## Begin RECORDS TO USE

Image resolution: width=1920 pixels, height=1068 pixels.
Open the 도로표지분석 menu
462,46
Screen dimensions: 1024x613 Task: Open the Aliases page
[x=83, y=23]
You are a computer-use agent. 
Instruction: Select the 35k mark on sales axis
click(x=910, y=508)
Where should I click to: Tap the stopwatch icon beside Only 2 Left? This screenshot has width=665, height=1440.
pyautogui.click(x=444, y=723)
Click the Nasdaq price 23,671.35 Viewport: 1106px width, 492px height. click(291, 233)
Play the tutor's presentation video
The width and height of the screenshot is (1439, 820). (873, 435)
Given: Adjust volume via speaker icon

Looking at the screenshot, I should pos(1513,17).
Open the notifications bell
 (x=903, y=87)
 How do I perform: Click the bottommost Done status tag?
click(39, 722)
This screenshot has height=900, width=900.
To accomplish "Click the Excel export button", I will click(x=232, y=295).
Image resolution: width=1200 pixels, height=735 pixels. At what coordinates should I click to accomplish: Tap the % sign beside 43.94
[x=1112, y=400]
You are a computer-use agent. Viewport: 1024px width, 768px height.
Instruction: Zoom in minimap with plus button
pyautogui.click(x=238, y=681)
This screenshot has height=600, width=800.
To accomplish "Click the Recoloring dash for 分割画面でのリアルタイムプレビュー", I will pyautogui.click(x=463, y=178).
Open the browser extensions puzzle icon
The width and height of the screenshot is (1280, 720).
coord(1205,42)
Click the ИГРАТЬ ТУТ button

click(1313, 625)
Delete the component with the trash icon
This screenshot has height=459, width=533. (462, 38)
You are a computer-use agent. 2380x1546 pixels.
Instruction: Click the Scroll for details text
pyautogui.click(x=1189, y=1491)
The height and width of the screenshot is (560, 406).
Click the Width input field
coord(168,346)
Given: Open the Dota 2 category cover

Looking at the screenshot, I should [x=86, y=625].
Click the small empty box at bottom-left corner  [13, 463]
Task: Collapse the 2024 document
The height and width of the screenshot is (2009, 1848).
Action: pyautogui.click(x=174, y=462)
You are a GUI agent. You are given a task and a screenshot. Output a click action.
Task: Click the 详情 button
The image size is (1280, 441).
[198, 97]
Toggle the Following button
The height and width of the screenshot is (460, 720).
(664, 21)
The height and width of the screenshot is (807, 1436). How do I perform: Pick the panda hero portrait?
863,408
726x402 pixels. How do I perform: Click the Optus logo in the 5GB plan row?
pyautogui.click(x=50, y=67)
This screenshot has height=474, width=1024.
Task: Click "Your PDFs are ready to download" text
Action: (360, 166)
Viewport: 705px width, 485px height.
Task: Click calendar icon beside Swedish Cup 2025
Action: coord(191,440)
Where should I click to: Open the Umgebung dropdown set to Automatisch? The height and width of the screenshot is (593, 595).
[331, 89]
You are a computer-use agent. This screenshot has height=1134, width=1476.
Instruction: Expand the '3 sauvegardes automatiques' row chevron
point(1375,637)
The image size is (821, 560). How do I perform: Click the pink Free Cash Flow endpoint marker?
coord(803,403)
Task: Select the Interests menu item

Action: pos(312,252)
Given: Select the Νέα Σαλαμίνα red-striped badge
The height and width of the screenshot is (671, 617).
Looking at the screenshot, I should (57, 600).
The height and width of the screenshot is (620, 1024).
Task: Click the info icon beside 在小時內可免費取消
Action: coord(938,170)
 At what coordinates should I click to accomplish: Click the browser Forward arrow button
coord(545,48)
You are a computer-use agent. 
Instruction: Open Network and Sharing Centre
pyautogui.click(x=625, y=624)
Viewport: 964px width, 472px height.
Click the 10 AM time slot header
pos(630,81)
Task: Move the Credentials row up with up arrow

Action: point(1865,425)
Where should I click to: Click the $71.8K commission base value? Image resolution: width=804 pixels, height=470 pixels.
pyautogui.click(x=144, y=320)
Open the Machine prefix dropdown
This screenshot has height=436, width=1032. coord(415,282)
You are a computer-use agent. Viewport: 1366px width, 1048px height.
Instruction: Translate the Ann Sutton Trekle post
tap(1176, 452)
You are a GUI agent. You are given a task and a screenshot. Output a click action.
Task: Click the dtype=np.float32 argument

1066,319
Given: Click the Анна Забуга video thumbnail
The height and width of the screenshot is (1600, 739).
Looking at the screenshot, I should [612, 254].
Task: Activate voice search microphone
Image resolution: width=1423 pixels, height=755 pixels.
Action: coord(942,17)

## End RECORDS TO USE

» REQUEST
Rewrite the rows starting at the line containing "726x402 pixels. How" and ending at the line containing "point(1375,637)", swapping "chevron" for "arrow" and keeping everything else the same. Give only those lines.

» FULL OUTPUT
726x402 pixels. How do I perform: Click the Optus logo in the 5GB plan row?
pyautogui.click(x=50, y=67)
This screenshot has height=474, width=1024.
Task: Click "Your PDFs are ready to download" text
Action: (360, 166)
Viewport: 705px width, 485px height.
Task: Click calendar icon beside Swedish Cup 2025
Action: coord(191,440)
Where should I click to: Open the Umgebung dropdown set to Automatisch? The height and width of the screenshot is (593, 595).
[331, 89]
You are a computer-use agent. This screenshot has height=1134, width=1476.
Instruction: Expand the '3 sauvegardes automatiques' row arrow
point(1375,637)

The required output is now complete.